A Calling to Serve the Young and Unheard Waltrina always knew she would have a job making a difference, but a job without an authentic voice just wouldn’t do. She spent time working at her hometown newspaper after she graduated with her bachelor’s degree from Howard University, a historically black college in Washington, D.C. She knew the job wouldn’t last when she realized the editor had a peculiar occupation with only telling stories in favor of certain communities. “I knew then, as much as I loved journalism, I wanted to find an avenue that would allow me to tell the true story or make a difference that wasn’t controlled,” Waltrina said.

I LOOK AT MINISTRY THROUGH THE LENS OF LIBERATION THEOLOGY. YOU CAN’T DO MINISTRY ABSENT FROM SOCIAL JUSTICE.

Waltrina didn’t just learn to take stands for the good through her local church. The A.M.E. denomination is also inherently political, as its formation was a result of African Americans creating their own space for worship when they were denied spaces in all-white Methodist churches. “I look at ministry through the lens of liberation theology,” Waltrina said. “You can’t do ministry absent from social justice.” That liberation theology was enough to get Waltrina interested in seeking to liberate those beyond her South Carolina roots.
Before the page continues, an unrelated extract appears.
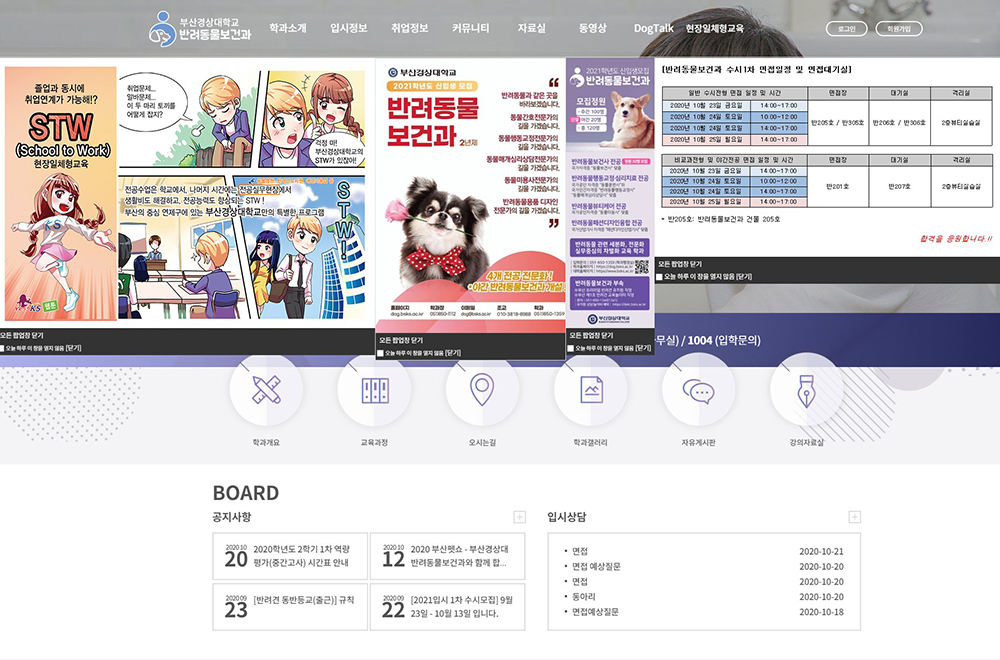This screenshot has height=660, width=1000.
Task: Open the 강의자료실 pen nib icon
Action: click(x=807, y=390)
She headed to graduate school to study nonprofit management, and she would get her first tests developing reorganization efforts in New Orleans after Hurricane Katrina. Nonprofit efforts took her as far as rural China before she realized her call to help people meant a call to ministry. “I didn’t go to seminary to be ordained,” Waltrina said. “I didn’t go to seminary to be a minister. I went because I’m always in pursuit of learning and knowledge, and I wanted to learn more about these communities I was in.” It didn’t take long for Waltrina to realize recovery missions weren’t her only calling; she also had a soft spot for the youth who were often misunderstood.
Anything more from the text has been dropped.